Chinese roads will come to rely on the mixing of high proportions of motorcycles and other small EVs to overcome the congestion
One of the many interesting trends evident at Auto China in Beijing last week was the ongoing development of vehicles offering dual modes of transport – cars containing another transportation device of some sort. China is facing all the same pollution and congestion problems as the rest of the world, but on a much greater scale. For Chinese consumers it seems that having a primary vehicle contain a smaller electric “Transportation Appliance” offers a more comprehensive transportation solution.
The transportation gap
As car ownership grows rapidly in China, India, Russia, South America and Asia in general, congestion grows too and parking in city centers becomes prohibitively expensive. Getting from A to B often involves mixing transportation modes, and a car will increasingly only get you part of the way to your destination in many countries in the world – particularly in China where the number of electric two-wheelers on the street is already overwhelming, and the mainstay of China’s personal transportation spectrum.
Consider this! In 2009 Chinese consumers purchased 13.6 million cars to become the world’s largest automobile market. China had a national carpark of electric two-wheelers of 120 million in 2010 and electric scooters have been available for only the last seven or eight years, indicating sales averaging at least 15 million a year during that period.
That means the electric scooter has been the most prolific form of motorized personal transport in China by a fair margin for several years. It’s hence not hard to see why Chinese manufacturers might be wanting to create a bridge between two and four-wheeled transport. Because two-wheeled transport is more popular than four-wheeled right now, two-wheelers are cheaper to run and buy, and they’re a perfect adjunct to a car, or for want of an apt comparison, the “Mothership.”

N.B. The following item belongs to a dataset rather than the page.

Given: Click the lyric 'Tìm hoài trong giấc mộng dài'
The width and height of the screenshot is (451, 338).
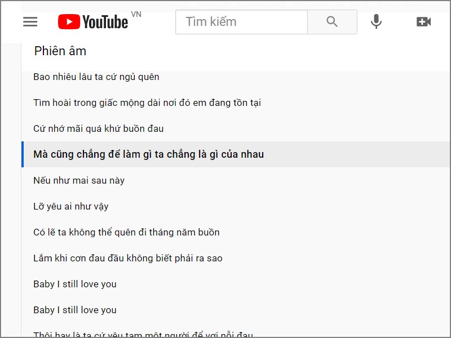Looking at the screenshot, I should point(148,103).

A larger vehicle, particularly an electric vehicle or hybrid electric vehicle with large capacity battery, can ensure your miniature EV is charged and ready to go when called upon.
China will have 150 million electric bikes on the road by 2015. Interestingly, the numbers suggest that electric bike sales in China are on the wane – the forecasts add 30 million e-bikes over the five years from 2010 to 2015.
I think this grossly underestimates the numbers of electric two-wheelers currently being sold.